Character is about a lot more than ethics — and fostering a culture where it is valued equally alongside competence can result in better decisions and better outcomes.

For all of the attention that leader character gets when we witness its negative extremes — such as when an authoritarian CEO presides over a corrupt or an abusive culture — most organizations give surprisingly little thought to what is actually one of the most significant available levers to effect positive organizational development.
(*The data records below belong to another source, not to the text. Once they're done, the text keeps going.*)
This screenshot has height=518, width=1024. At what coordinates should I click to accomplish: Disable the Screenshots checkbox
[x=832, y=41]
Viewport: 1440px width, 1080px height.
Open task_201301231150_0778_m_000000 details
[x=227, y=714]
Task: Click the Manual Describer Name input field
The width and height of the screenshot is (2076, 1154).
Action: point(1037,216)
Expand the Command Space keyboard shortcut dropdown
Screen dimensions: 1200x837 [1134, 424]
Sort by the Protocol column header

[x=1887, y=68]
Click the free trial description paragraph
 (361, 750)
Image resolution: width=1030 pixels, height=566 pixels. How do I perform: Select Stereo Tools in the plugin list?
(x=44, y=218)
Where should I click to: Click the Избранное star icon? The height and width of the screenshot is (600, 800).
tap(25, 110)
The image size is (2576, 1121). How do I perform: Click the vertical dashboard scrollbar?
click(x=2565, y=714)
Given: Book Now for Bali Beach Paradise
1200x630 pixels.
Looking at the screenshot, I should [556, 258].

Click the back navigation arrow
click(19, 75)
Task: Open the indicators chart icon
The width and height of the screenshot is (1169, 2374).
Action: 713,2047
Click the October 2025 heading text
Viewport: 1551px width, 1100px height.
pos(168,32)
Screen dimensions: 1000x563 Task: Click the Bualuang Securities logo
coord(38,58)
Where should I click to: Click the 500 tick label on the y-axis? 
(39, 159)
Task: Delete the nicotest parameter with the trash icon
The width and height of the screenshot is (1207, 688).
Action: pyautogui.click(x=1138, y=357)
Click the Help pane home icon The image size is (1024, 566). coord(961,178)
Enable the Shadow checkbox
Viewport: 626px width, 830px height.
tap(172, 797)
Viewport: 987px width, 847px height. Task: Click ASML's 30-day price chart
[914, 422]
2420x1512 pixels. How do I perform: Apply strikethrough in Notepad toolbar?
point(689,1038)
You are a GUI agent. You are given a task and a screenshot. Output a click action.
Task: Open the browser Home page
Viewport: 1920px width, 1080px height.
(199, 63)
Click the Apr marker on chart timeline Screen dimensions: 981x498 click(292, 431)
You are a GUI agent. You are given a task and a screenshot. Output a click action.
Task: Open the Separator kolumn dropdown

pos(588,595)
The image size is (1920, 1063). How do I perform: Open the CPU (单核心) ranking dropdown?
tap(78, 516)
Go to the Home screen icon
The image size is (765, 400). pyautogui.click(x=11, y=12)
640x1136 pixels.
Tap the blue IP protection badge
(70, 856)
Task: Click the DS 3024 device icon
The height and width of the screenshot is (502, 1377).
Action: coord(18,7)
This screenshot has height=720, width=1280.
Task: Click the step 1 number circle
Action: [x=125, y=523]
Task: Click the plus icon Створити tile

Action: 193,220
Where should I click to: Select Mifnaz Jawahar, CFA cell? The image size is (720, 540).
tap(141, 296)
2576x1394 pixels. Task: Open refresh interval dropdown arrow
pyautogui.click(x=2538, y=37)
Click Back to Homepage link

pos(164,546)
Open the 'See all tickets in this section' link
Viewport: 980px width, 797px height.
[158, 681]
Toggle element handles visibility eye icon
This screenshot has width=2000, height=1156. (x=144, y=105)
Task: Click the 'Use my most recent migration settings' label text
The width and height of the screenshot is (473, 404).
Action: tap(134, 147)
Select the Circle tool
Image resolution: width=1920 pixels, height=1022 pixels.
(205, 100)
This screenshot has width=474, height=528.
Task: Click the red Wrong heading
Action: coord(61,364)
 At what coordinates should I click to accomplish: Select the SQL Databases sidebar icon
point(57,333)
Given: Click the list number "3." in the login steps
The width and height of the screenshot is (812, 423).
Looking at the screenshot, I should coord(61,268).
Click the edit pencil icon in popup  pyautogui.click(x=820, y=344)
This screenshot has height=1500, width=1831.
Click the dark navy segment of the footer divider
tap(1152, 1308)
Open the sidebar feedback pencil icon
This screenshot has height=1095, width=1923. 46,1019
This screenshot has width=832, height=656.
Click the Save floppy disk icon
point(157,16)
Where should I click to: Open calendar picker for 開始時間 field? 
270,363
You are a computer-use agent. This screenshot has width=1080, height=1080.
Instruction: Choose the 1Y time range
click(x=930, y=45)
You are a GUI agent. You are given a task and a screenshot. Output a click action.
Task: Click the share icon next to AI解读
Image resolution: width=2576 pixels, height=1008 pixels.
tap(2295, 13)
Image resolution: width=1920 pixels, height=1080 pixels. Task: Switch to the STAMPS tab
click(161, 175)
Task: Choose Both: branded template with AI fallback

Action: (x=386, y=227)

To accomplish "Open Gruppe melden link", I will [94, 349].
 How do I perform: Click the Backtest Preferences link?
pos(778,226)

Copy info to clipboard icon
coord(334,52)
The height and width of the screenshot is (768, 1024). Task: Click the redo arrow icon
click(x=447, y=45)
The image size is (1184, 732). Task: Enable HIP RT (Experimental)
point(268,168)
Organizations that fail to hire for and develop positive character among its leaders are missing an opportunity. In fact, one study found that organizations with leaders of high character — those whose employees rated them highly on integrity, responsibility, forgiveness, and compassion — had nearly five times the return on assets of those with low character.1

Why is this aspect of leadership and organizational culture so overlooked? Over more than a decade of investigating leader character in organizations, we’ve found that leaders largely underestimate and misunderstand the concept of character. They marginalize it as just being about ethics rather than recognizing it as the foundation of all judgment and decision-making. They generally assess their own character as “good enough.” They believe it is a fixed trait rather than a quality that can be developed, and so they don’t see how individual strength of character can be embedded and scaled in their own organizations and cultures. Simply put, they don’t see that competence and character go hand in hand.